It is our duty, therefore, in determining the validity of the instrument here before us to consider all parts thereof that are in the handwriting of the decedent, whether or not indispensable thereto. Then, and only then, can the established rules of law be correctly applied to the document as a whole and an accurate conclusion reached as to its validity. This conclusion obviously requires us to take into account the words and figures “R. J. Bower”, “Bakersfield”, “California”, and “61”, appearing at the beginning thereof and inserted in the handwriting of the decedent in the blank spaces provided therefor in the printed form employed by the decedent. When all portions in the handwriting of the decedent are considered and the instrument is read as a whole, we are constrained to declare that it is not entirely written by the hand of the decedent and is therefore invalid as an holographic will. It always has been, and still is, the law of this state that an holographic will to be effective must be entirely written, dated and signed by the hand of the testator. (See former sec. 1277, Civ. Code; sec. 53, Prob. Code.) The authorities wherein this rule is discussed are legion. We need mention but two. In the Estate of Thorn, 183 Cal. 512 [192 Pac. 19], the instrument was declared invalid as an holographic will because of the presence in the body thereof of a rubber stamp impression of the name of the property or country place therein sought to be devised, and this despite the presence in the document of an additional and adequate description of the property in the handwriting *184 of the decedent. Necessarily, it there had to be held that the presence in the body of the will of printed matter precluded the document from being entirely written by the hand of the testator.

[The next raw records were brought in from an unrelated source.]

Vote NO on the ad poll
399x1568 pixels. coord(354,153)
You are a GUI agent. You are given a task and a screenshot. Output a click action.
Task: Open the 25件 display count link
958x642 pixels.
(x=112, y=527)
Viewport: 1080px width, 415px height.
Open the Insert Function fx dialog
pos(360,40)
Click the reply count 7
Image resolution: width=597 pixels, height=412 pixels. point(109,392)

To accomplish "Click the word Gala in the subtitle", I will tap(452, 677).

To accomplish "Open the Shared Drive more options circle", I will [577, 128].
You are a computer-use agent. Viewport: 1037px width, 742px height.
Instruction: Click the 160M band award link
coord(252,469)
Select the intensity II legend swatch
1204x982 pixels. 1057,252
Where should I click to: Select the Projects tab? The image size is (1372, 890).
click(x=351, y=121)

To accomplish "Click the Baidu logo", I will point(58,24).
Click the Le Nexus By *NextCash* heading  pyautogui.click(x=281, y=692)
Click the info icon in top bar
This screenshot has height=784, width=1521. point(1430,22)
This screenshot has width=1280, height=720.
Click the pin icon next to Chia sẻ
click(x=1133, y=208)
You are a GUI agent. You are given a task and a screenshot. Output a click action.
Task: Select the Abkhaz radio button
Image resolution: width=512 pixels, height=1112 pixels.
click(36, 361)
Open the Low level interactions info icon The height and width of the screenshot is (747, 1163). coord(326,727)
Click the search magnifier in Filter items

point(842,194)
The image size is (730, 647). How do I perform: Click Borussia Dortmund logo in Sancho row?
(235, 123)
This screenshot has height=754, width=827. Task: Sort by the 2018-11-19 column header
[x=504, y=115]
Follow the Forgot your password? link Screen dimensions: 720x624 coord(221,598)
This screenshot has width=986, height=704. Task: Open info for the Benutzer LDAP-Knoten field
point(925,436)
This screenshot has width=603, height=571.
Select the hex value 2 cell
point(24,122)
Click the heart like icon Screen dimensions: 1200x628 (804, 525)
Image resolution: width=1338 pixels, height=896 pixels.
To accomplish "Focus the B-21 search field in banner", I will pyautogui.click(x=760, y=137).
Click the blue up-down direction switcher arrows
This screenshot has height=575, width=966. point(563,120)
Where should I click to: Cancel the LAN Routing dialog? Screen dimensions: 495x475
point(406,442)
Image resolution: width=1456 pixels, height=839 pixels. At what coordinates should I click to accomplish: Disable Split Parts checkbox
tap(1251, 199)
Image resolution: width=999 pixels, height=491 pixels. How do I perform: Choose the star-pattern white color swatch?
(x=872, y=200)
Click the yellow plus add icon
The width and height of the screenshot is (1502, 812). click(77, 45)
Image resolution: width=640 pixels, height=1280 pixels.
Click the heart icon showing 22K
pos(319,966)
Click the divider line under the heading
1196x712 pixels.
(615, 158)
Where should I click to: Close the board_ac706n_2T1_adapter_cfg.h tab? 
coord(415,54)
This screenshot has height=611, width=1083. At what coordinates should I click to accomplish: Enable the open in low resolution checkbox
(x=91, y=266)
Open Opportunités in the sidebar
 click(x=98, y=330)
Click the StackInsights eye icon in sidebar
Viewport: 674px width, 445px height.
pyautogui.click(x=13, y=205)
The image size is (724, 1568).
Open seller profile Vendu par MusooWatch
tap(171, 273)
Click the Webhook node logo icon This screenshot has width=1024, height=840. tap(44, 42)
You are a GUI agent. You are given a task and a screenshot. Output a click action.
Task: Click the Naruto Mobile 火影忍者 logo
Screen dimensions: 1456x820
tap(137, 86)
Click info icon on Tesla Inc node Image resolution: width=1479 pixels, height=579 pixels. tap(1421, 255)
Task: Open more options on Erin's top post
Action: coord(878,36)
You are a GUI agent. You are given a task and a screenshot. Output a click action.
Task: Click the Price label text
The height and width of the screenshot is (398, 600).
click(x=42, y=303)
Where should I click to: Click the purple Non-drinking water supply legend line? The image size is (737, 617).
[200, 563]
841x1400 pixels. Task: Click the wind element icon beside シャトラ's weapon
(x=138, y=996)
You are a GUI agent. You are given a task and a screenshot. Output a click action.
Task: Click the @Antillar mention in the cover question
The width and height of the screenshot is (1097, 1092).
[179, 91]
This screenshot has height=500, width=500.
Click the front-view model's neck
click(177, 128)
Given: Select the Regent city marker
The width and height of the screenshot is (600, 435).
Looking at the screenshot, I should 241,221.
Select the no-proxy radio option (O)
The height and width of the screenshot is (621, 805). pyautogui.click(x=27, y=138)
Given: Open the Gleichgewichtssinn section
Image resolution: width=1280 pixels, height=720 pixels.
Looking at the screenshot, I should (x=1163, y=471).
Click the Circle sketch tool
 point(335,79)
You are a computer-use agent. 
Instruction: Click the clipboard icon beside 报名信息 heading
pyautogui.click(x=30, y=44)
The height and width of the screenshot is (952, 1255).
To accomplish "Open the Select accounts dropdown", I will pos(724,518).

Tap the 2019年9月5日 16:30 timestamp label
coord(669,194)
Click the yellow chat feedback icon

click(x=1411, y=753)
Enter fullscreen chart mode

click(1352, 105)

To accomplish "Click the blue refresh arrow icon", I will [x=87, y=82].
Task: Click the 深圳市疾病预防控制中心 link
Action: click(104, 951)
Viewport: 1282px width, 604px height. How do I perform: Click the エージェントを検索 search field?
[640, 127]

In the Estate of Bernard, 197 Cal. 36 [239 Pac. 404], the document was written on hotel stationery and read as follows:

“The following 4 sheets of paper included, Long Beach, California, Oct. 12,1918. I, Josephine Bernard of the City and County of Denver, Colo, do hereby declare this to be my last will and testament. ’ ’

Then followed several dispositive provisions. All of the document but the italicized words “Long Beach, California” was in the handwriting of the decedent. The italicized words were printed on the paper. As one ground of the decision it was held that the instrument was not entirely written by the hand of the decedent. This was so, it was stated, because the decedent by writing in her own hand above the printed date line the words “The following 4 sheets of paper”, evidenced an intention that “The printed words [were]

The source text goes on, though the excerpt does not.